German bolt action rifle

Sauer 80, 90 and 92 are bolt-action rifles using a non-rotating bolt with rear-locking lugs expanded against matching lugs inside the rear of the action by rotating the bolt handle down. The rifle is known for having a relatively short and smooth bolt travel and is considered technically more complicated than the “Gold Standard” Mauser 98 bolt action. The early European and Colt models had a complicated trigger mechanism and this was later changed in production to a standard shotgun single-set trigger for simplicity and familiarity of use.

In Europe the rifle was originally sold under the name Sauer 80. The rifle was sold in USA as Sauer Colt from 1973 to 1985, and Browning had a special model with steel panels between 1979 and 1984. Sauer 90 and 92 were later and updated models only sold in Europe, with the main changes being related to the trigger guard and stock.

Sauer 80 was designed in 1970 and introduced to the market in 1972. Sauer 90 was released in 1982. Sauer 90 and 92 were produced until 2006.

After the Swedish rifle company Husquarna/Carl Gustaf for a while stopped producing civilian rifles, they decided to import finished and semi-finished rifles from Sauer. A variant of Sauer 80 was therefore produced in Sweden under the name Carl Gustaf 3000 (M.3000 or CG 3000). They were very similar to the original, but with a few differences in for instance the stock and scope mounts. Most of the rifle was made in Germany, while the barrel and final assembly was done in Sweden. All receivers were made in Germany, and the Carl Gustaf rifles therefore had house marks from Sauer. The Lux editions of CG 3000 were built completely by Sauer in Eckernförde, Germany, while the standard versions were assembled in Sweden using receivers made by Sauer, barrels from Carl Gustaf and MonteCarlo stocks from Sweden.

== Technical ==
The rifle is known for having very good precision, and has been used by hunters and sport shooters, and also in a sniper version known as SIG Sauer SSG 2000 by police and defense forces.

For being a hunting rifle, the Sauer 80/90 is known for having a somewhat high weight compared to competing models.

=== Stock ===
The rifle was delivered with different types of wood stocks, and especially the German stocks were known for having a high quality. The safety is conveniently placed on the tang of the stock, but little wood in this area makes it a weak spot which is known for breaking if the rifle falls.
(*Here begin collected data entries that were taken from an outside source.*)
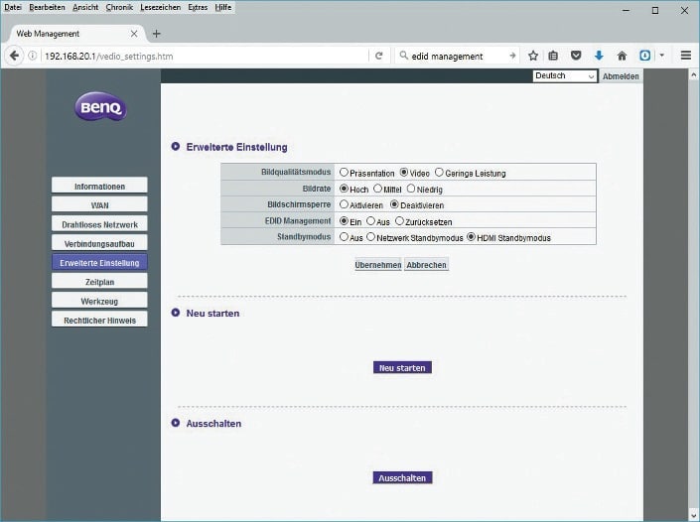
Task: Go to the Firefox home page icon
Action: (622, 56)
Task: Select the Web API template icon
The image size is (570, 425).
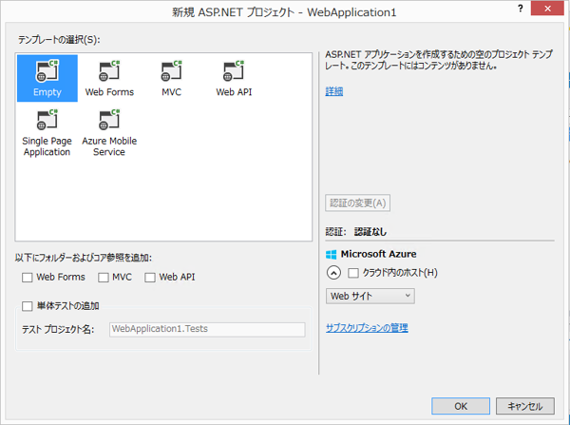Action: click(x=234, y=71)
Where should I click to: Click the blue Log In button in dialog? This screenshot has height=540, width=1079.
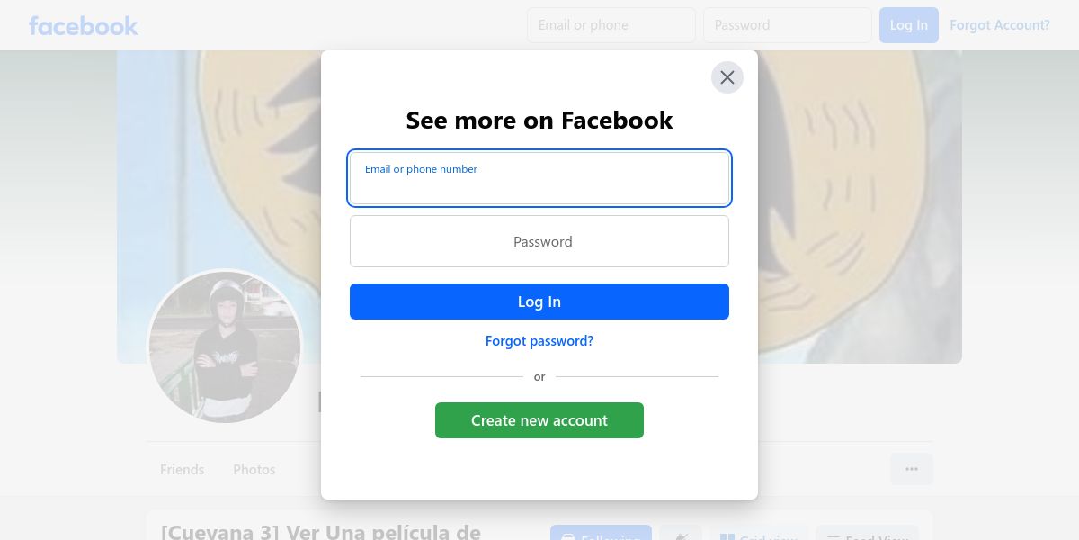[540, 302]
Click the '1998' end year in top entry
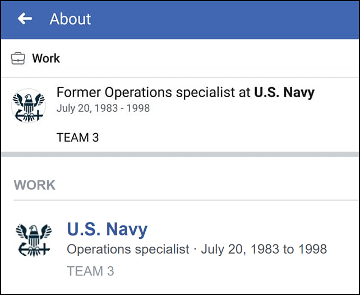This screenshot has height=295, width=360. [x=139, y=108]
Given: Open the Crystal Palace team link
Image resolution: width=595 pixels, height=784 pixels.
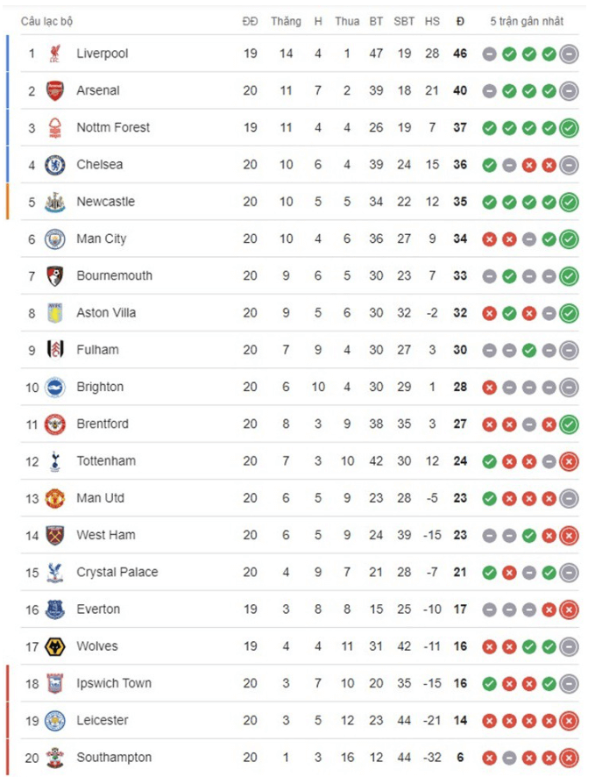Looking at the screenshot, I should point(117,572).
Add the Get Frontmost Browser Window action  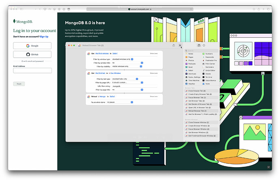coord(201,136)
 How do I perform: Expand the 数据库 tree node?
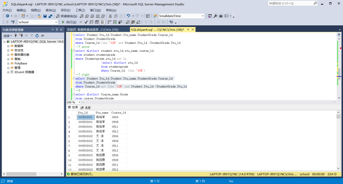8,46
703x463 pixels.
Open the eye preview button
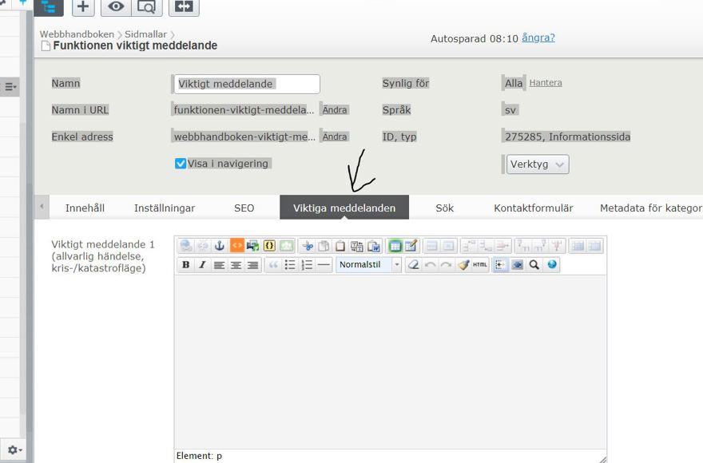pos(116,7)
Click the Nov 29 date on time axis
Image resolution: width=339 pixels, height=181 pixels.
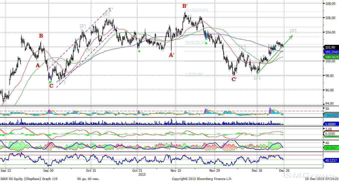coord(214,170)
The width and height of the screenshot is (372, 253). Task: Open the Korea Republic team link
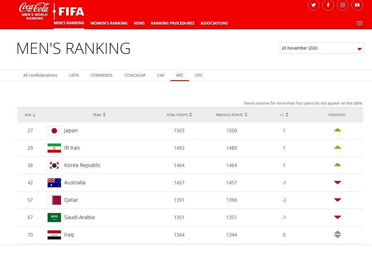(82, 165)
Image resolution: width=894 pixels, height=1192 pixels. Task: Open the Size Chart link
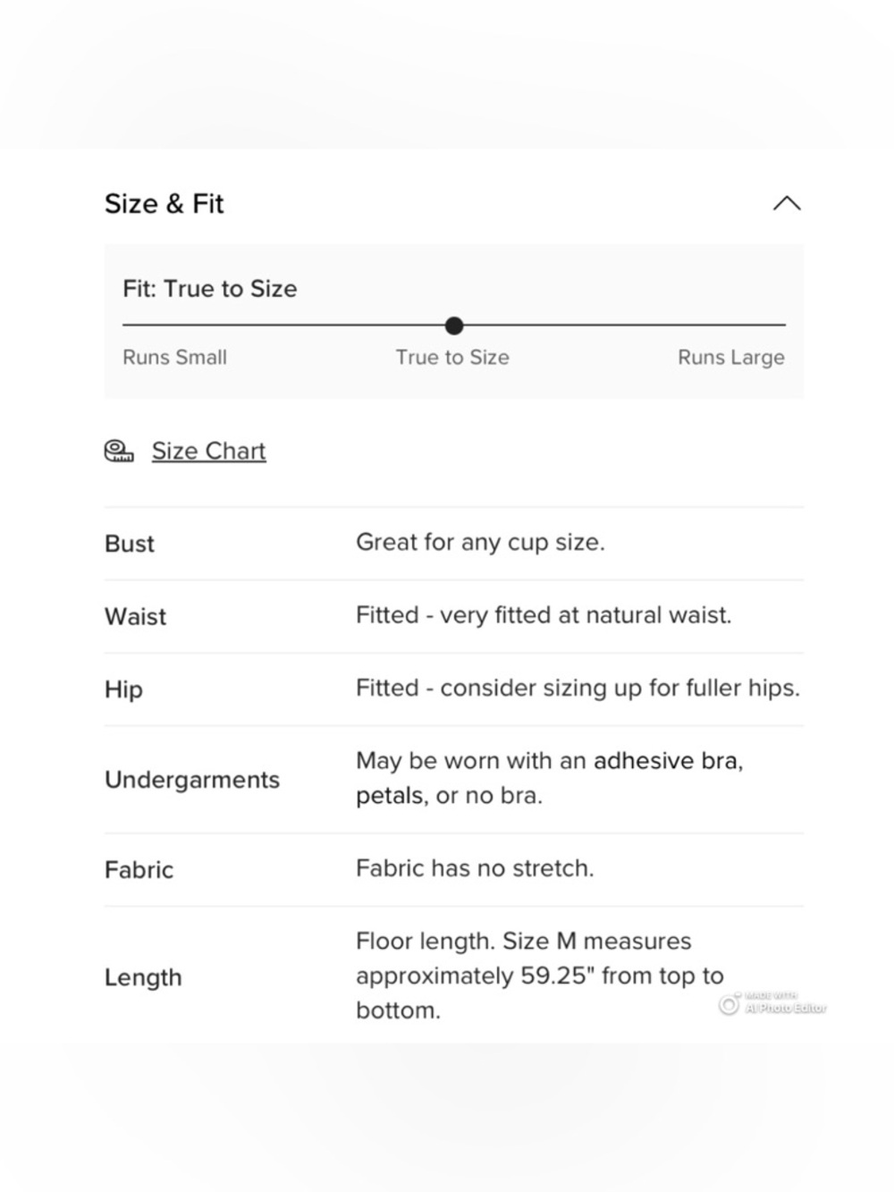[x=208, y=451]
The rifle is also known for being difficult to glass bed due to the shapes of the recoil lug and barrel nut, as well as ensuring that the magazine is seated correctly.

=== Trigger ===
The trigger has a special construction built on rollers. It is known for being complicated and sensitive to dirt, and needs regular cleaning to avoid misfires. The rifle was also sold with a set trigger which could be activated by pushing the trigger forward.

=== Bolt ===
The bolt has a lift of 60 degrees, making the rifle easier to operate with a scope sight mounted. There is a button on the bolt allowing the rifle to be emptied with the safety engaged.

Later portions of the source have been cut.